● WHAT TO DO: An exact transcription is needed, beginning at the line with "Collapse the Global tree node" and ending at the last line of the listing, with pictures left out and nothing else added.

*** DATA PROVIDED ***

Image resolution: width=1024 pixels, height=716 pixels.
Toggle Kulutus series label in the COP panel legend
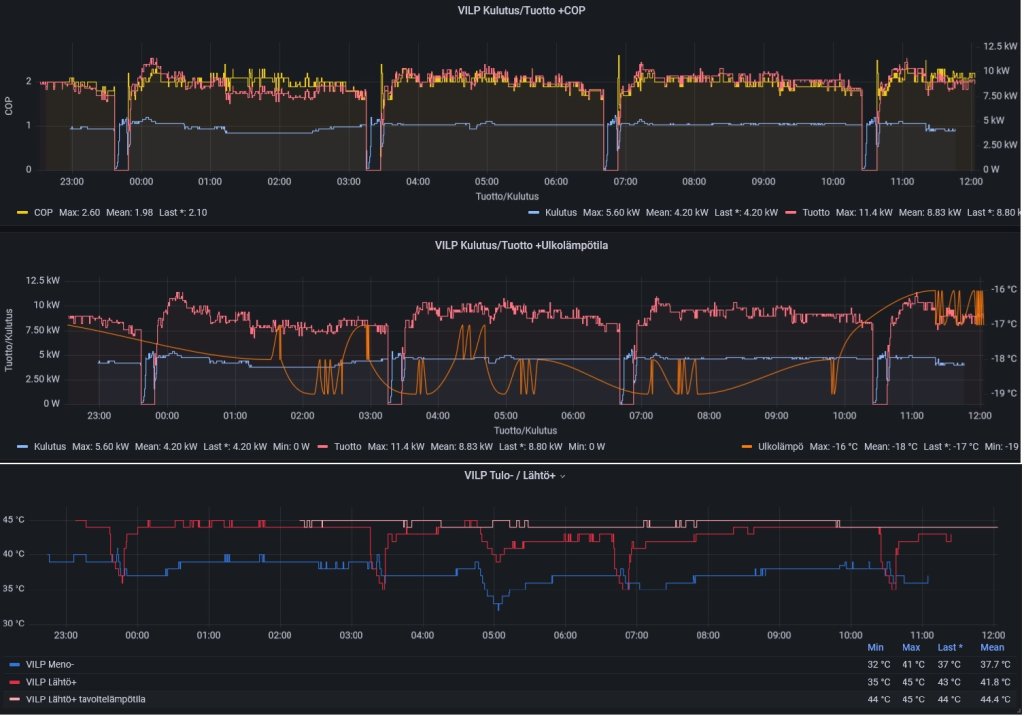(559, 213)
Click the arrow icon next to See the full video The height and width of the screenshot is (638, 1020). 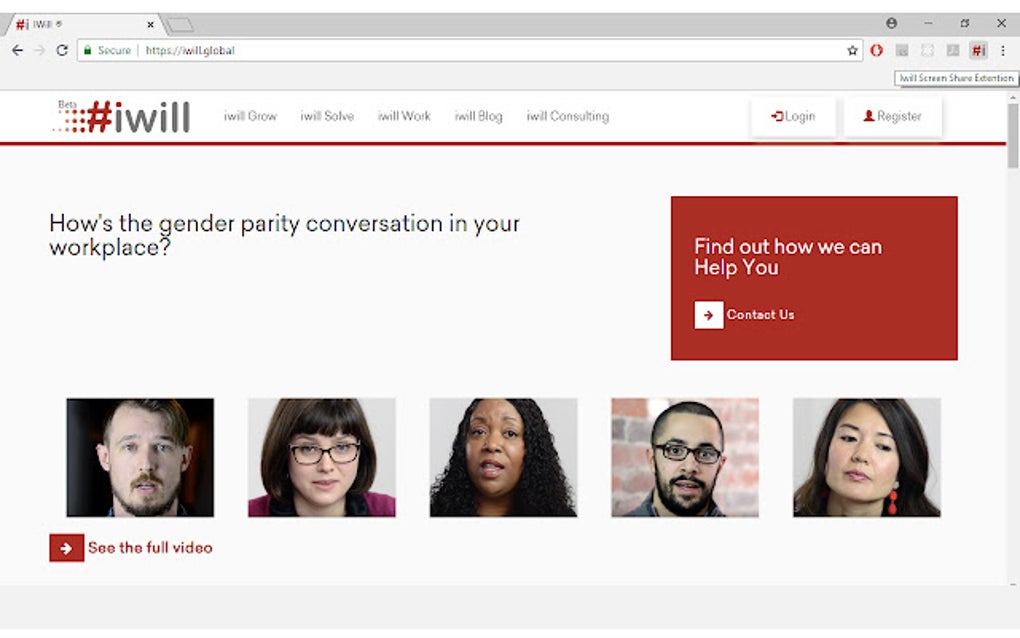click(66, 548)
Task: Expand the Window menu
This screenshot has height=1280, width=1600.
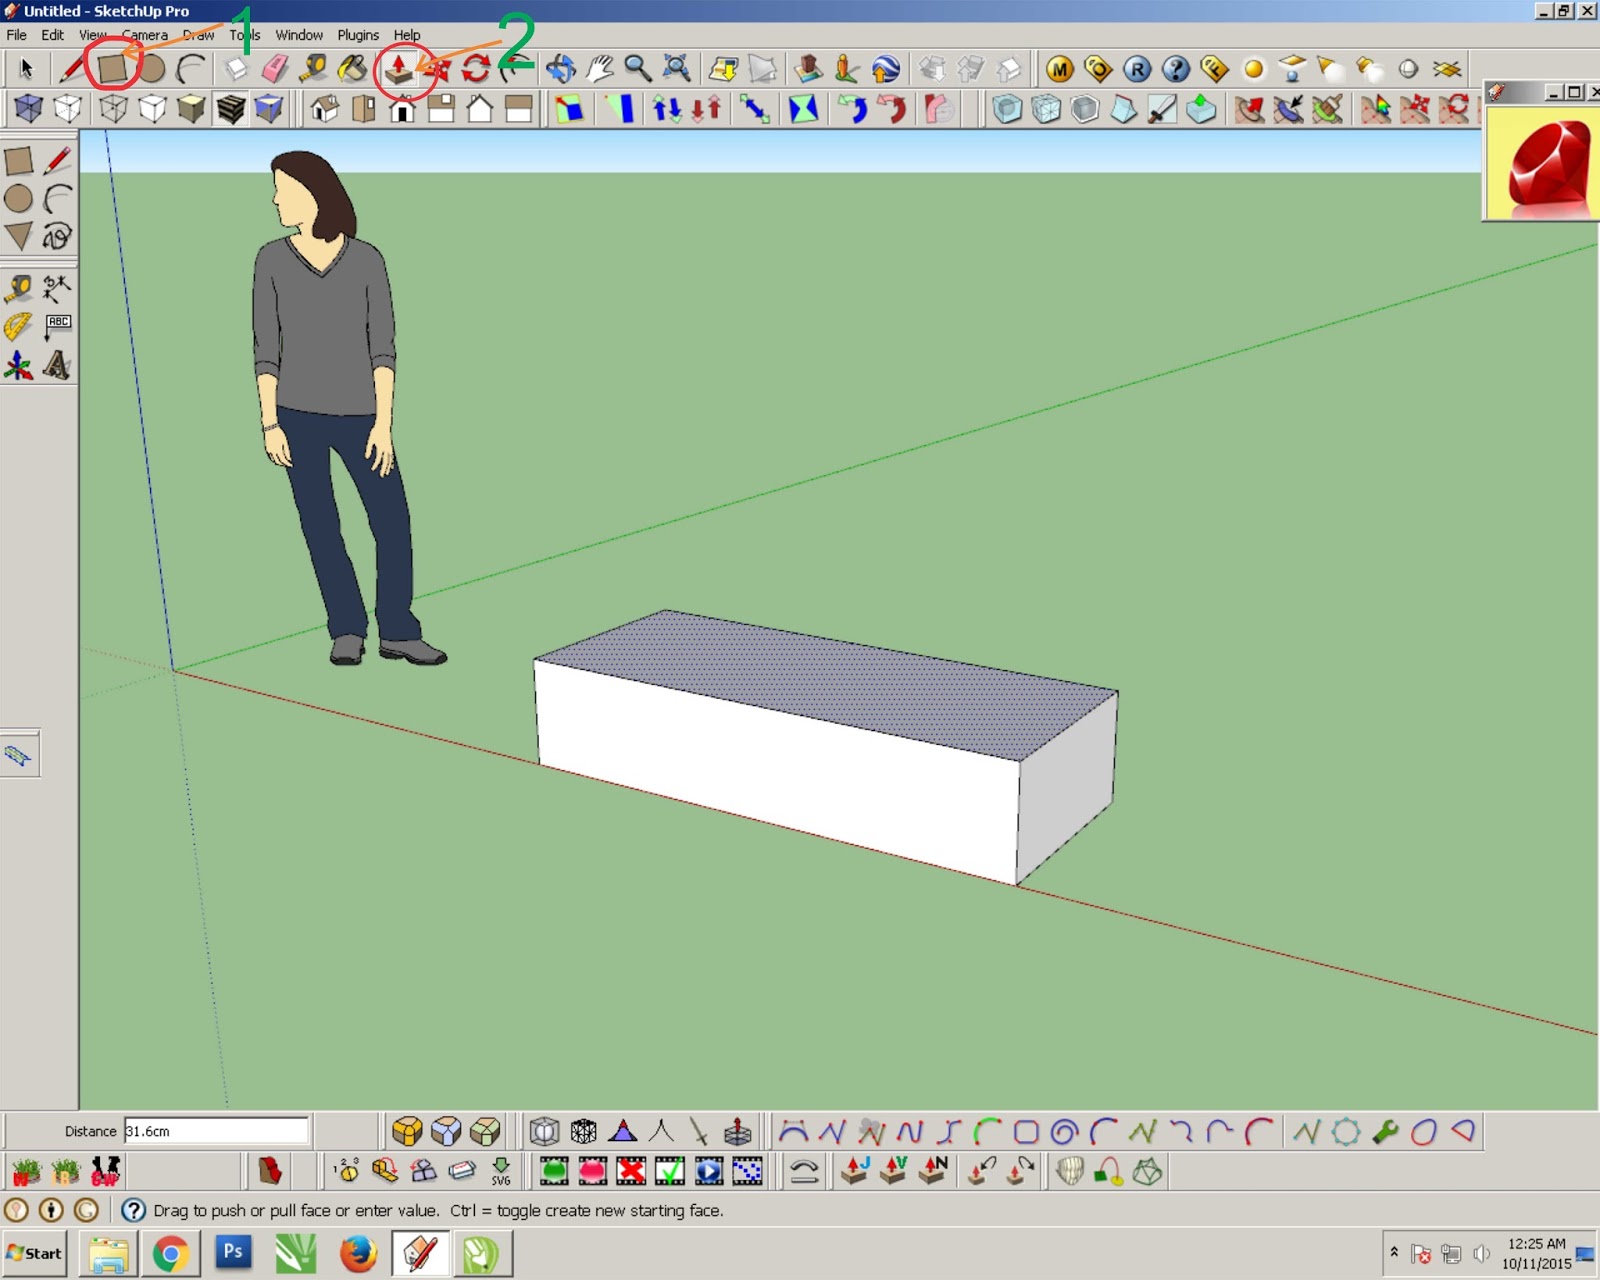Action: tap(299, 35)
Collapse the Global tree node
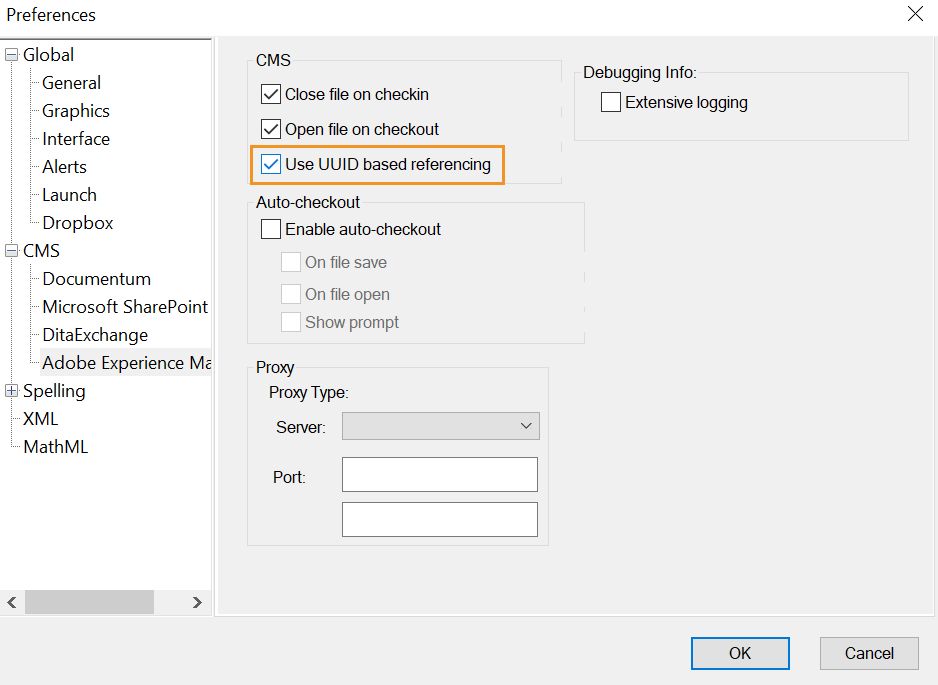This screenshot has height=685, width=938. 12,55
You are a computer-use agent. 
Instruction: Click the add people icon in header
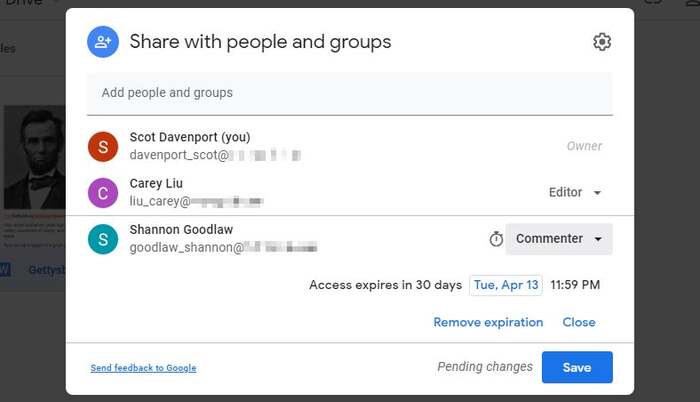point(103,42)
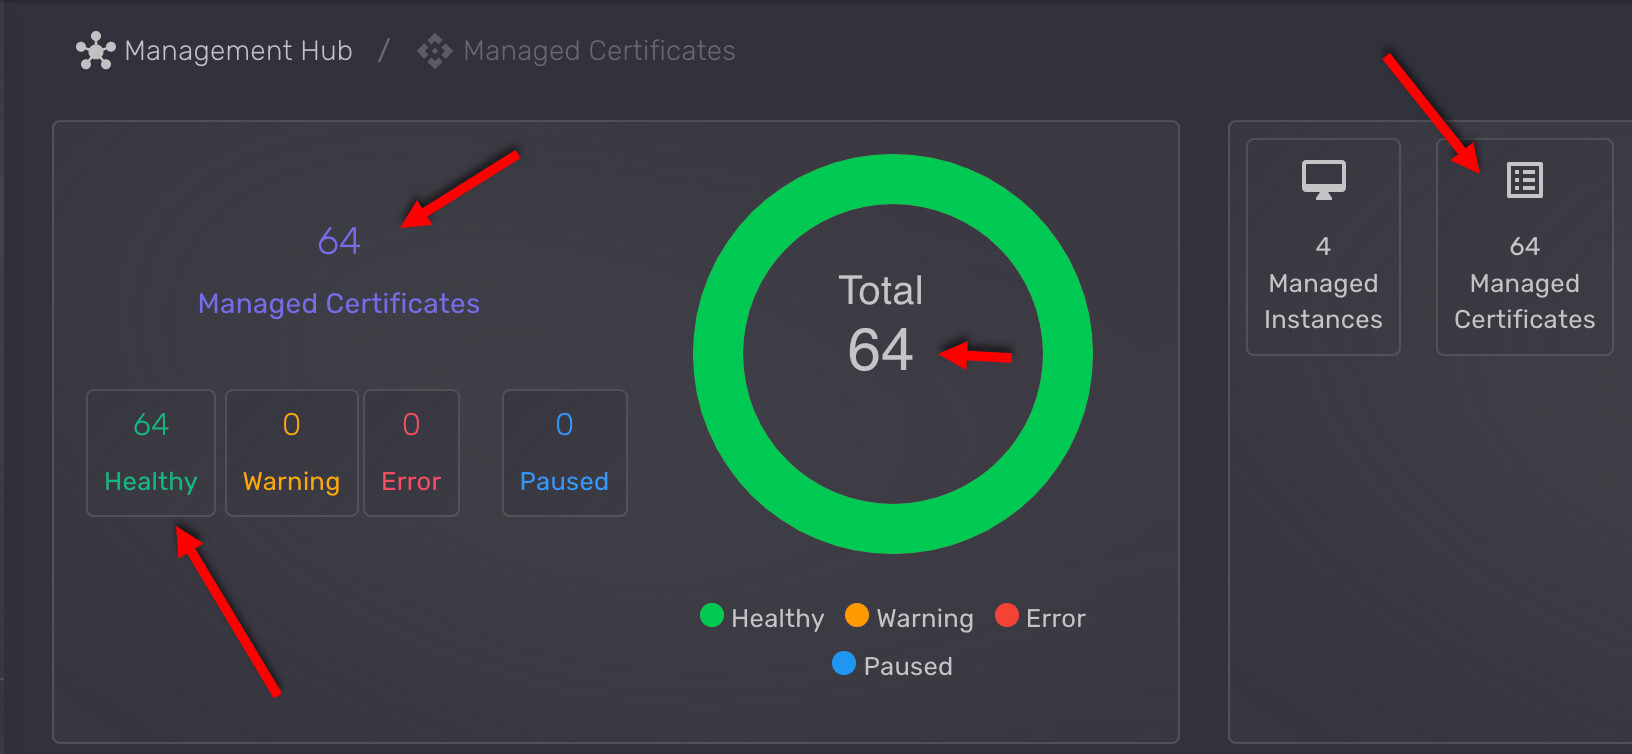This screenshot has height=754, width=1632.
Task: Click the Managed Certificates breadcrumb diamond icon
Action: click(435, 51)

***

● YOUR RESPONSE:
Collapse the Global tree node
This screenshot has height=685, width=938. 12,55
You are a computer-use agent. 
Instruction: Click the add people icon in header
point(103,42)
This screenshot has height=754, width=1632.
Task: Click the Managed Certificates breadcrumb diamond icon
Action: click(435, 51)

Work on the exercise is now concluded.